### Task to carry out
Reproduce every row below, requests included, and multiply each coordinate in the answers by 1.95, rounding to the nearest whole number with halves rounded up. Leave all other numbers as they are, and omit the pictures.

::::::::

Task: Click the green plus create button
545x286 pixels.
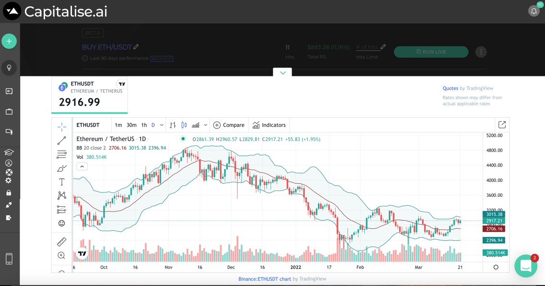Action: (9, 41)
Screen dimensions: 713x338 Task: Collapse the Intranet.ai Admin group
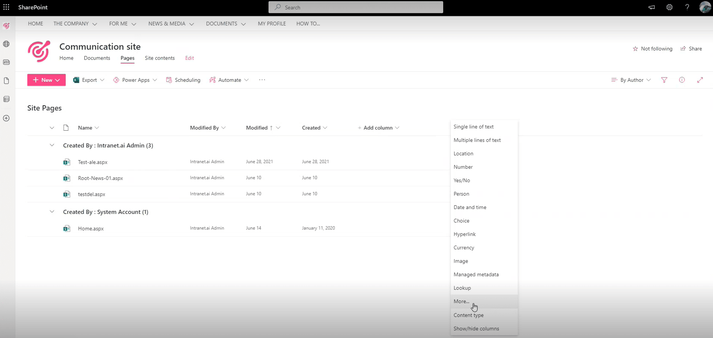52,145
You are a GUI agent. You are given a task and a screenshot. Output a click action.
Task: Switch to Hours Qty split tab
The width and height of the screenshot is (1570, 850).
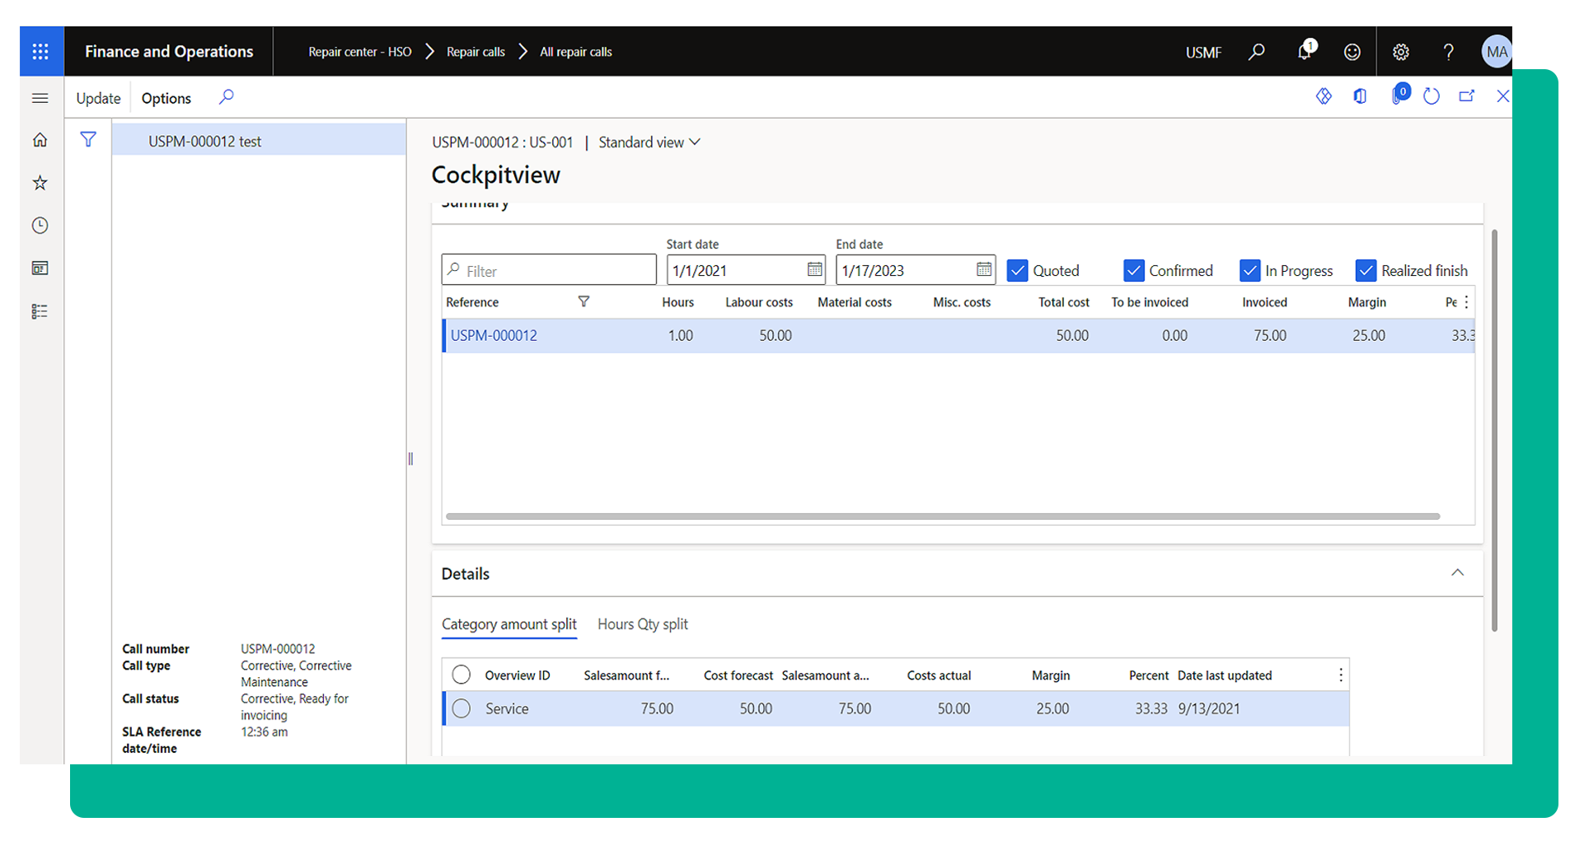[x=642, y=624]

::::::::

### Answer to this exercise
Task: Click the green plus create button
545x286 pixels.
Action: (18, 80)
Screen dimensions: 713x338 Task: Collapse the Intranet.ai Admin group
101,283
You are a GUI agent. You are given a task and a screenshot. Output a click action.
Task: Switch to Hours Qty split tab
The width and height of the screenshot is (1570, 850).
[x=1252, y=1217]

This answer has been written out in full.